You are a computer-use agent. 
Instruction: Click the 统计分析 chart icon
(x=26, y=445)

--

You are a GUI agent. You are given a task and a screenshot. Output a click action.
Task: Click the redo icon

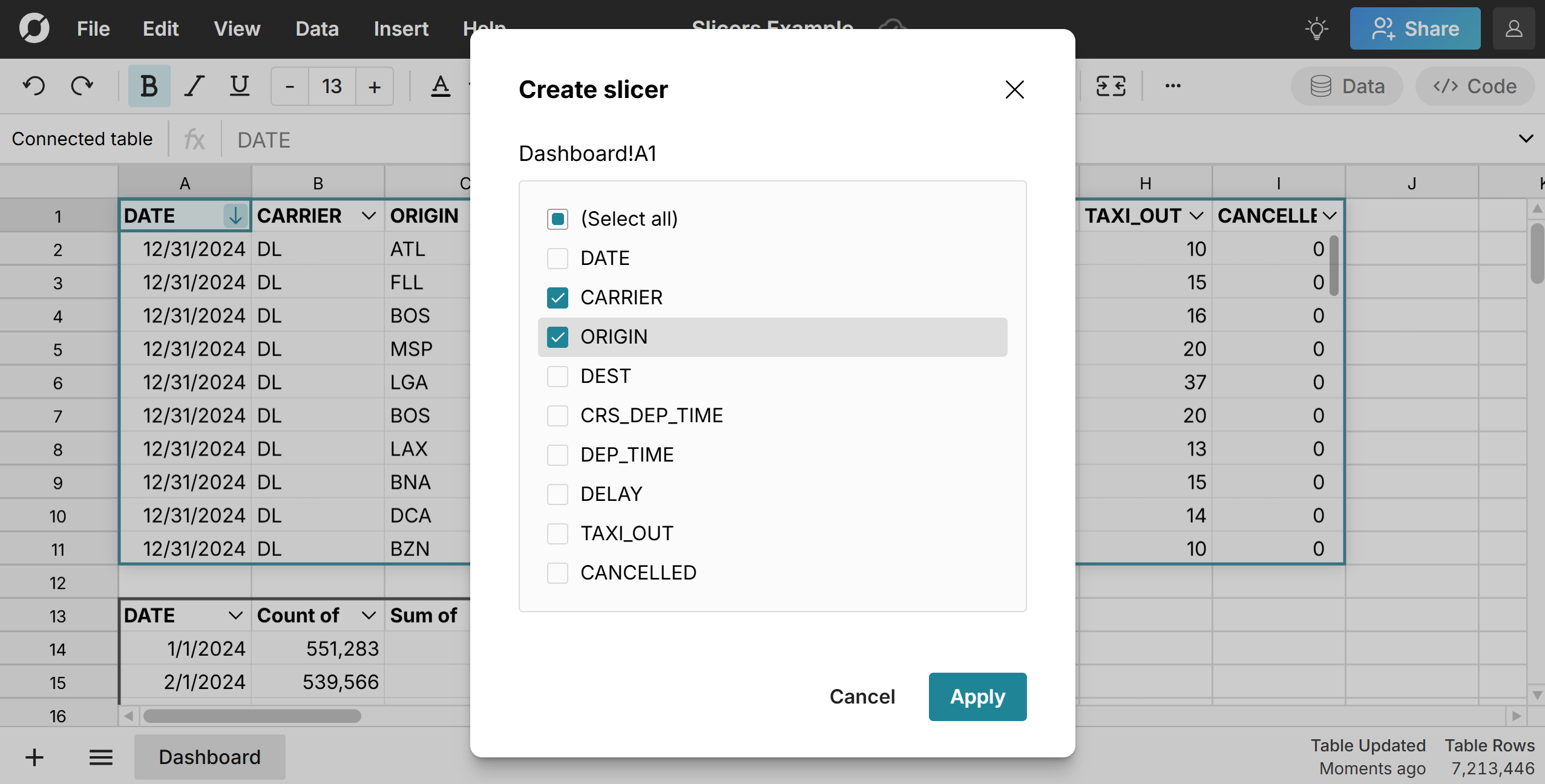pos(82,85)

## Exercise objective
Reproduce the data starting with the line that contains "You are a computer-use agent." and going on through the line that contains "(x=26, y=445)", keeping every line and shifting each coordinate in the answers up by 19.

## Solution for this exercise
You are a computer-use agent. 
Instruction: Click the 统计分析 chart icon
(x=45, y=464)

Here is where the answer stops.